With great resignation and the war for talent, building an A-team might seem impossible but there is no great mantra to it. The only thing to remember is that, it all comes down to meeting of minds.
All about the chemistry
At a startup, it is of grave importance that each member understands the other and works as a team. One can never say that this kind of work is above or below me or this isn’t my area of interest. This chemistry is not created overnight, says Mathur. Each and every team member has to communicate, explain, seek help and share ideas or else, they will end up pulling each other down, leaving the startup in shambles.

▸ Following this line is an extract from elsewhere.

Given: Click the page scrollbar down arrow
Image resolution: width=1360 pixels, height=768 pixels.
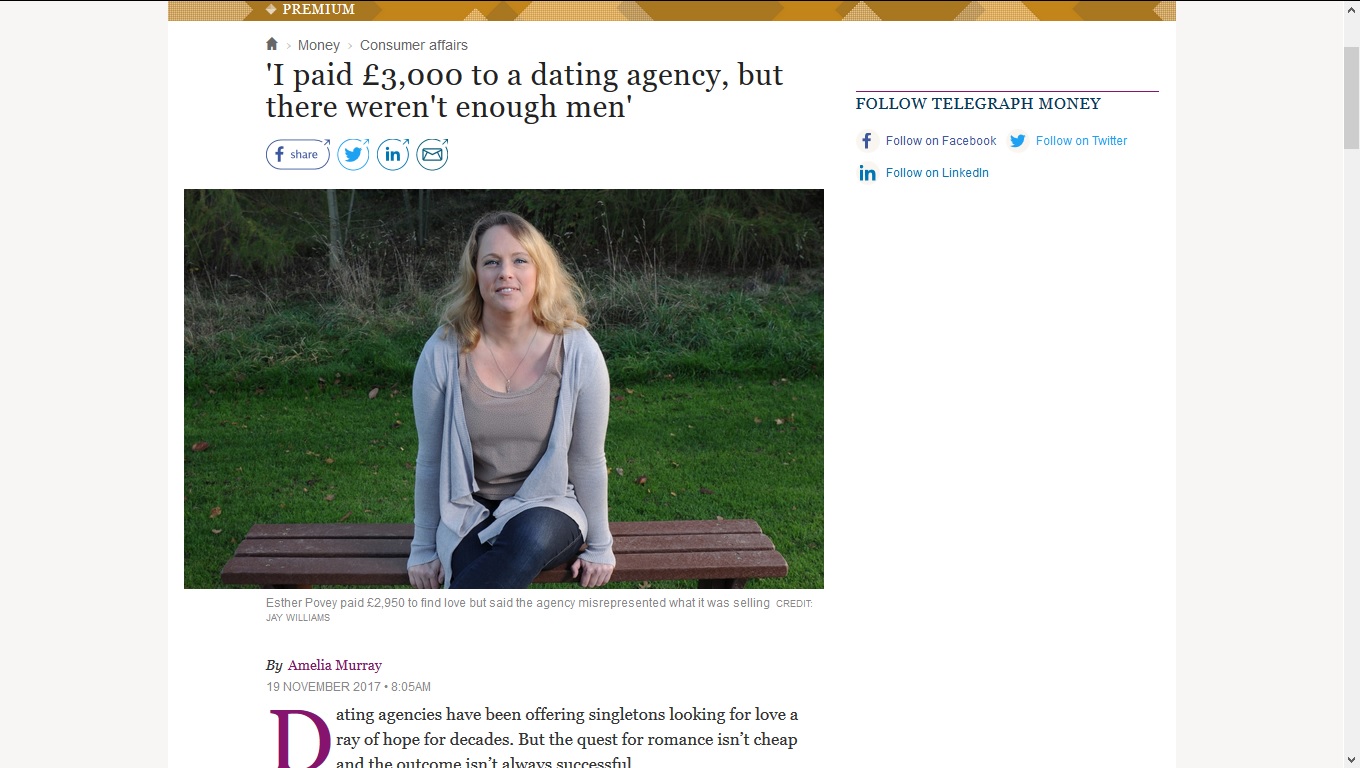Looking at the screenshot, I should tap(1351, 759).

Sharing an instance from his initial years at Policy Bazaar, when he was the HR manager while looking after marketing and analytics as well, Mathur revealed how juggling too many hats became a mighty feat. So, when he asked for help, one of the team members stepped up because it is all about building an ecosystem where everyone associated with the organisation, including customers, suppliers, employers and employees are benefitting.
War for talent
Srivastava feels that before the pandemic, none of the employers focused on career progression of the employees. But that changed during remote work culture, when employers were unable to see the performance of the employees. One has to constantly encourage, motivate and provide regular feedback to keep the momentum going. Since startups without funding can’t pay compensation like corporations, the culture of the organisation becomes an important aspect for retaining an employee.
According to Mathur, if an employee leaves, it happens within three months of joining. It is during that period that they realise what they set out to do isn’t exactly what they wish to do for the next 10 years of their lives. It is essential for organisations to identify this phenomena and create an atmosphere of comfort so employees can openly speak about it. In the end, nobody leaves an organisation, it is the manager/boss that they are running away from.

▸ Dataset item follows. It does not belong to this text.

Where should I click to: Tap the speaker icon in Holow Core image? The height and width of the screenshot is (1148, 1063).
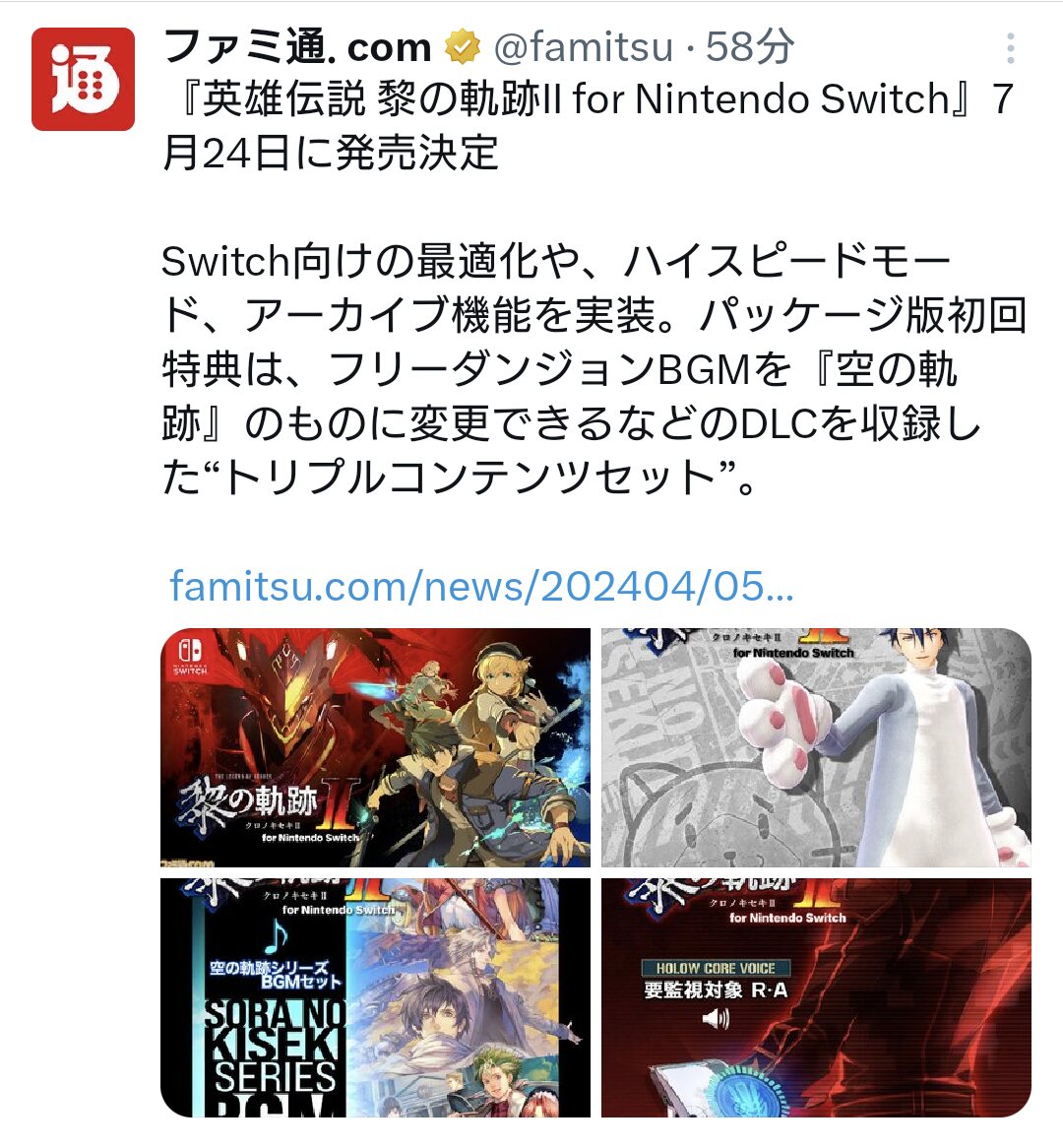pos(716,1018)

Employees are happier working for startups
For Mathur, who has worked with startups and corporations, he believes that employees are much happier working at startups. This can be attributed to the alignment of the employee’s goals with the organisation, the culture of creation at startups and the policy of inclusion.
Measure, measure and measure some more
With the disruptions brought on by the pandemic, it has been a rollercoaster ride for businesses to attain their goals. In Mathur’s opinion, one needs to keep their eyes on the prize (goal) while measuring each and everything they do. That means for every task performed and every problem tackled, a metric must be followed.
But the pandemic hasn’t been all bad. It introduced employers to the hybrid model, employees were able to spend quality time with their families and a lot of content development and ideas were churned out.
Now that we are in a transition phase, we, as employers, have to be lenient and understanding towards employees as we face delays and challenges in the work processes, with the onslaught of new technologies.
Mastering strategy execution
It is crucial for individuals at a startup to keep chasing the dream, while making sure they have the right solution and are doing it to win. One shouldn’t build a startup to run from the corporate rut or just to be their own boss. The reason should be right and one needs to keep at it, till they make it, says Mathur. You might come across the success stories of other startups and lose focus, thinking why your enterprise isn’t there yet, but don’t fret. Keep your feet and ears on the ground and believe that you are creating and running an organisation that will last for the next 50 years.
Emphasising on the importance of learning, Srivastava concludes that with startups, that is never-ending. One needs to learn constantly to keep up in an ever-evolving market.